* PASSAGE FOR REVIEW
Handling Multi-Column PDFs

Academic papers and newspaper-style documents use multi-column layouts. A naive extraction reads across columns left-to-right, producing garbled text that mixes column A with column B. The fix is to detect columns by clustering text blocks by their x-coordinate and then reading each column top-to-bottom.

python

def detect_and_extract_columns(page) -> str:
    """
    Detect multi-column layout and extract columns in reading order.
    Works with pdfplumber page objects.
    """
    words = page.extract_words(x_tolerance=3, y_tolerance=3)
    if not words:
        return ""

    # Find the horizontal midpoint of the page
    page_mid = page.width / 2

    # Group words into left and right columns
    left_words = [w for w in words if w["x0"] < page_mid - 20]
    right_words = [w for w in words if w["x0"] >= page_mid - 20]

    # If column split is lopsided, it's probably single column
    left_count = len(left_words)
    right_count = len(right_words)
    if min(left_count, right_count) < 0.2 * max(left_count, right_count):
        return page.extract_text() or ""

    # Sort each column top-to-bottom, then left-to-right within a line
    def words_to_text(words_list: list[dict]) -> str:
        sorted_words = sorted(words_list, key=lambda w: (round(w["top"] / 5) * 5, w["x0"]))
        lines = []
        current_line_top = None
        current_line = []
        for word in sorted_words:
            line_top = round(word["top"] / 5) * 5
            if current_line_top is None or abs(line_top - current_line_top) > 5:
                if current_line:
                    lines.append(" ".join(current_line))
                current_line = [word["text"]]
                current_line_top = line_top
            else:
                current_line.append(word["text"])
        if current_line:
            lines.append(" ".join(current_line))
        return "\n".join(lines)

    left_text = words_to_text(left_words)
    right_text = words_to_text(right_words)
    return left_text + "\n\n" + right_text

Word / DOCX Extraction

DOCX files have a clean semantic structure: headings, paragraphs, tables, lists. The python-docx library exposes this structure directly. The key challenge is preserving the heading hierarchy so that you can include section context in chunk metadata.

python

from docx import Document as DocxDocument
from dataclasses import dataclass, field

@dataclass
class Section:
    level: int
    title: str
    content: str

def extract_docx(path: str) -> list[Section]:
    """

* DATA LISTING
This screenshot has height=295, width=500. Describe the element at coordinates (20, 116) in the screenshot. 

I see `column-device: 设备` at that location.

--

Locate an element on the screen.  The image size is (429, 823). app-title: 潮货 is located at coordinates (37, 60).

* PROBLEM TO SOLVE
Please name every function defined with "def" in the code of the excerpt on PDF and Word extraction above.

* SOLUTION TO THE PROBLEM
detect_and_extract_columns, words_to_text, extract_docx